If I install a model from China on my own servers (on-premise), will it “phone home”?
The model weights themselves are static data files and don’t inherently contain code to transmit data. Concerns about data being sent back usually relate to hosted services running the model or insecure infrastructure around the model, not the weight file itself when run in a controlled on-prem environment.
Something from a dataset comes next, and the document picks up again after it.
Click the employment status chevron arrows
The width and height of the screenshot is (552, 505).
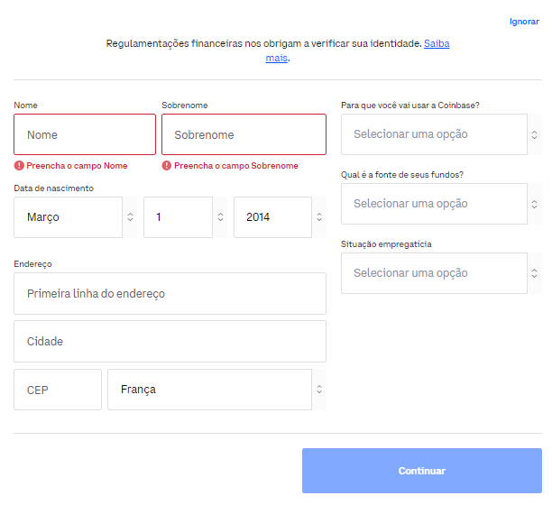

What should enterprises consider when evaluating models from different origins?
For many general enterprise use cases, the focus should be less on the origin per se and more on:

Thorough testing for performance and alignment on your specific tasks and data
Robust security practices around the deployment: using model scanning tools, secure infrastructure, input/output monitoring, and regular red teaming
Understanding and mitigating supply chain risks associated with how you obtain and run the model
Consider testing in different languages as alignment may vary by language

If these steps are taken, the risks associated with a well-vetted model, regardless of origin, can be managed for many applications.
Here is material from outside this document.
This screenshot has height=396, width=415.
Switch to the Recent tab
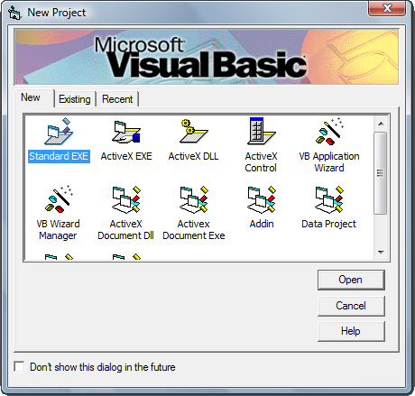pos(117,99)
Emerging and Future Threats

What other attack vectors concern you beyond policy puppetry?
Indirect prompt injections are particularly concerning. These don’t come directly from user input but from:

Malicious content within documents retrieved by a RAG system
Instructions hidden in emails processed by an AI assistant
Malicious code or prompts in the descriptions or outputs of tools/APIs that an agent interacts with
Data ingested from web searches or bug report tools

As agentic LLMs gain more tool use capabilities, a poisoned input (like a bug report) could trigger an agent to email proprietary data to an attacker. The impact of these attacks increases dramatically as models gain more agentic capabilities and interact with more external systems.

What do you predict will happen next in the AI security defense landscape?
In the coming months, we’ll likely see:

Dedicated detectors for structured-policy exploits
Wider use of automated red-team agents
Stricter supply-chain validation for open checkpoints
More collaborative “AI alignment platforms” so legal, security, and product teams can sign off on hardening before a bot ships
Better incident response playbooks for AI systems, as current ones are lagging behind the rapidly evolving technology

There’s a significant gap between rapid prototyping (days) and proper security hardening (weeks), creating pressure to launch before security testing is complete. Better interdisciplinary collaboration between technical teams, legal, compliance, and security will be crucial for responsible AI deployment.